## START DOCUMENT PASSAGE

Pandas Big Endian - Little Endian Mismatch Fix

  This blog post focuses on a strange, recurring issue I would run into while working with some astronomy data, and contains both a description of how I came across the problem, a brief theoretical background on where the issue arises from, and how I was able to resolve the issue.

The Problem

  I have run into this odd, recurring issue when working with older files of astronomy data, both in the .fits and .sav format (from IDL specifically). This issue arises from pandas, which in some cases will read the file fine, but will throw the following error when attempting to operate on that data, and in others will throw the error on attempting to read the file;

ValueError: Big-endian buffer not supported on little-endian compiler

    It took me some time to track down how to solve this issue, and even then I didn’t particularly understand it; My original solution involved bouncing the data between an astropy table and a pandas dataframe, which resolved the errors, but didn’t really help me get a better understanding of what the source of the problem was.

    Fast forward a couple of months, and I ran into this problem again, this time when trying to load in a large IDL save file that contained some data I needed. At this point, I sat down and spent some time researching the actual concepts involved, and getting a better handle on why this problem arises in the first place.

What Even Is An ‘endian’, Anyways?

    From a quick visit to the relevant wikipedia article, the general gist is that ‘endian’ refers to how data is stored in computer memory. The image below uses a 32 bit integer as an example, however this can be extended to essentially any small unit of data that is stored in memory.

A diagram depicting the difference between endian configurations

    In memory, the bytes of a value can be stored in two orders; front to back, and back to front. This orientation is what ‘endian’ refers to; in a little endian configuration, the least significant byte of data (the little end) is stored first, with the bytes following increasing in significance, whilst the big endian configuration is the opposite, with the most significant byte of data (the big end) being stored first, and the other bytes following in decreasing order of significance.

## END DOCUMENT PASSAGE
## START DATASET EXCERPTS

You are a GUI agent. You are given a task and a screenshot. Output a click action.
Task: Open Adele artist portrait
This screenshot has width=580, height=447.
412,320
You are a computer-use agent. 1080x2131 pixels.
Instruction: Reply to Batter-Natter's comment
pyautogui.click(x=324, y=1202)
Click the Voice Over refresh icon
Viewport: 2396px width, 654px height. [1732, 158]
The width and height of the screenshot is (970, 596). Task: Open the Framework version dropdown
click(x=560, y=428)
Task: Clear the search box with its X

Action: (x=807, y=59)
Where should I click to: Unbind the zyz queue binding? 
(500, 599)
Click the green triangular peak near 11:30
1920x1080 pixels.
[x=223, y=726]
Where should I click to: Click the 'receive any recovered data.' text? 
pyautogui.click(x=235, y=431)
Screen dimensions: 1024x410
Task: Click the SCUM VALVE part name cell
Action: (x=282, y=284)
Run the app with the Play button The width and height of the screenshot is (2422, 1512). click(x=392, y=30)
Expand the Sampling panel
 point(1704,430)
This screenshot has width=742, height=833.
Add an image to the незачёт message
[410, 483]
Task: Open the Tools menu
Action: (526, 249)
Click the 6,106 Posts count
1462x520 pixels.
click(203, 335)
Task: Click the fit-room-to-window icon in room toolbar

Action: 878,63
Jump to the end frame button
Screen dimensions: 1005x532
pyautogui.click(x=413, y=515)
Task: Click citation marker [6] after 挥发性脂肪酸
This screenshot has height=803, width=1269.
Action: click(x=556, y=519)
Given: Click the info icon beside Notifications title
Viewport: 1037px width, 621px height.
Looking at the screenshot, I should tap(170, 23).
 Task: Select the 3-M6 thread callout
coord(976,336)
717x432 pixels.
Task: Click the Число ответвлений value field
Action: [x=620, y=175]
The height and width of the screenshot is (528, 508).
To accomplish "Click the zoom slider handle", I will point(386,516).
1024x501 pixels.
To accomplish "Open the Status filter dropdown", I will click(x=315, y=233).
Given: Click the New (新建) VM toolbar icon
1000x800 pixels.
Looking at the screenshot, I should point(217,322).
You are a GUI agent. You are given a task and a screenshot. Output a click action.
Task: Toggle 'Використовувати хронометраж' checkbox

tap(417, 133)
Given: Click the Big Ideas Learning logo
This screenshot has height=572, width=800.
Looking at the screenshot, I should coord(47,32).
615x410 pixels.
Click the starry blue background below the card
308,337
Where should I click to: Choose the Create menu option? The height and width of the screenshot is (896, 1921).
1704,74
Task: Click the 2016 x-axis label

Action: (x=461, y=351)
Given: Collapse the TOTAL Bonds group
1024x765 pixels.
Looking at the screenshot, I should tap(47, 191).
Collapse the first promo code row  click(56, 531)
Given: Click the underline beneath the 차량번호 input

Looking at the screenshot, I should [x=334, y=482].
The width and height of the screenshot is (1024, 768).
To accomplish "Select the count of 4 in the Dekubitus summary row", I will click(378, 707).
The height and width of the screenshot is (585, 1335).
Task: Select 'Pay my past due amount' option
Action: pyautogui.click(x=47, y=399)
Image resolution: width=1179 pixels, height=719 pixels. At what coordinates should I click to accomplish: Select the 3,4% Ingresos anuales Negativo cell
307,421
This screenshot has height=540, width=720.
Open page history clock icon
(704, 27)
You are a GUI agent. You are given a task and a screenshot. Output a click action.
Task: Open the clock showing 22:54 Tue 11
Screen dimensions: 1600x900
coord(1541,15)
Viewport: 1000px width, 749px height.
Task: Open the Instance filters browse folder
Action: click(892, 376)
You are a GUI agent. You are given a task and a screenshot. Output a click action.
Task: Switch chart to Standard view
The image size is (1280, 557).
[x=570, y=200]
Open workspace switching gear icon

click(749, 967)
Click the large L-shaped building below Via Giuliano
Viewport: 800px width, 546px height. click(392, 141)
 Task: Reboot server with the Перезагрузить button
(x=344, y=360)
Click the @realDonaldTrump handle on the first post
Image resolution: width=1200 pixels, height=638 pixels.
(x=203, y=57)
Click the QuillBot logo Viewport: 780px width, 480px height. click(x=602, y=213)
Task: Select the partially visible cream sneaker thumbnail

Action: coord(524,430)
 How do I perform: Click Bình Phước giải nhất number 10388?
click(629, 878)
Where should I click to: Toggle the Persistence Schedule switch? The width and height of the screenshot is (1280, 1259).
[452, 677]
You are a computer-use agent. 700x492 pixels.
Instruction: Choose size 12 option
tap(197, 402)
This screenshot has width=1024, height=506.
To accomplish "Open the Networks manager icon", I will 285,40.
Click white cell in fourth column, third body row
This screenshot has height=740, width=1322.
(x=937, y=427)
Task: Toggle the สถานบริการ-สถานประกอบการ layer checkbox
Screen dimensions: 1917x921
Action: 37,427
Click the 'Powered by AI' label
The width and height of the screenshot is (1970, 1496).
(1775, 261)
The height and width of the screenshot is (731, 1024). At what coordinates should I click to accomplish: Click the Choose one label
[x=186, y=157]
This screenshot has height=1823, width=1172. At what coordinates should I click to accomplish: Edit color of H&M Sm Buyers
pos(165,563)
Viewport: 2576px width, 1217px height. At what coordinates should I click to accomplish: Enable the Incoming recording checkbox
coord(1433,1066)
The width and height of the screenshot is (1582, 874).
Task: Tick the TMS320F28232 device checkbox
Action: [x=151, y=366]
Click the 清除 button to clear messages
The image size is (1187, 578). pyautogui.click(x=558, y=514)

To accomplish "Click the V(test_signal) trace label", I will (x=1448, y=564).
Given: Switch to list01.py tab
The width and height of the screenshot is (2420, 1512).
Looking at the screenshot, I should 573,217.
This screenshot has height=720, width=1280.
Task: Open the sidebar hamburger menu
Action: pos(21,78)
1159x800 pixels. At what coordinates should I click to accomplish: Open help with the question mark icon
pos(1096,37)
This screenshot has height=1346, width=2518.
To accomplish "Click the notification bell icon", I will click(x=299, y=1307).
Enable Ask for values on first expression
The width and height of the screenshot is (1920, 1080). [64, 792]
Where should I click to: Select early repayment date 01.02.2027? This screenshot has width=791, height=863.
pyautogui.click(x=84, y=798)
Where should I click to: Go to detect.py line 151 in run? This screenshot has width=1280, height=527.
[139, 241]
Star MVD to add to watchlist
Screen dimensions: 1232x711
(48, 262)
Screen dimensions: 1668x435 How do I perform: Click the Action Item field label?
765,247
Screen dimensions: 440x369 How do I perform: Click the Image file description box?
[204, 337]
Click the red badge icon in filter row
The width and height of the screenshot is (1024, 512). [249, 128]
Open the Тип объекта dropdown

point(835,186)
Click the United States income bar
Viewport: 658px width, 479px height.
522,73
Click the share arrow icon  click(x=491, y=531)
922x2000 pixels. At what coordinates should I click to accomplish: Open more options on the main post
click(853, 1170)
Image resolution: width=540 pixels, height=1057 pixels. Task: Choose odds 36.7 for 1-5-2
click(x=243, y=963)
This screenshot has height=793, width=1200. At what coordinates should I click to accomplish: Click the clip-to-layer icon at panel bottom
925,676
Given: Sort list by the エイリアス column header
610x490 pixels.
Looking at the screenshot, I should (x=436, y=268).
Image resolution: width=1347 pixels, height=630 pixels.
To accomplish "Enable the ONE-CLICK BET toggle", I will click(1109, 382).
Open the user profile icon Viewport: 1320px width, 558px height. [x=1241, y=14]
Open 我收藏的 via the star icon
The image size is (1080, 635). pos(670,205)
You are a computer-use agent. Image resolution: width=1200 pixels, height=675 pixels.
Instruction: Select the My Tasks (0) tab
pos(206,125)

## END DATASET EXCERPTS

**YOUR TASKS:**
1. Answer these questions about the blog post on the endian mismatch:
(a) In which two file formats was the older astronomy data stored?
(b) What did the author's original solution involve?
(c) In a little endian configuration, which byte is stored first?
2. Continue the blog post on the endian mismatch from its final sentence.
The records are separate material from the blog post on the endian mismatch.

**ANSWER LIST:**
1.
(a) The .fits format and the .sav format (from IDL specifically).
(b) Bouncing the data between an astropy table and a pandas dataframe.
(c) The least significant byte of data (the little end).

2.
    There doesn’t seem to be any obvious benefit or detriment for either configuration, however I am sure that someone with more technical experience in computer science would be able to articulate the functional tradeoffs between the two approaches. Perhaps it could relate to how quickly the computer can read the value, with the big endian configuration allowing the computer to resolve the ball-park of the value first, before chasing down further precision, but this is just an idle guess.

    The endian-ness of memory also seems to be platform specific, which would help elucidate why my windows 10 machine would encounter the error, whilst others who helped check my code on a mac machine did not encounter any errors.

But Why The Problem?

    Since endian-ness is platform specific, but most normal files can be easily transported and read between different operating systems, the issue likely lies in the older, more esoteric file formats.

    Perhaps these older formats (.fits and .sav) are encoding integers in such a way that their specific endian-ness is being encoded as well. This would explain why other files, that are simpler or more modern, don’t encounter problems in the same way.

Alright, But How Do I Fix It?

    With that theoretical background in mind, we can move forwards towards trying to resolve the problem.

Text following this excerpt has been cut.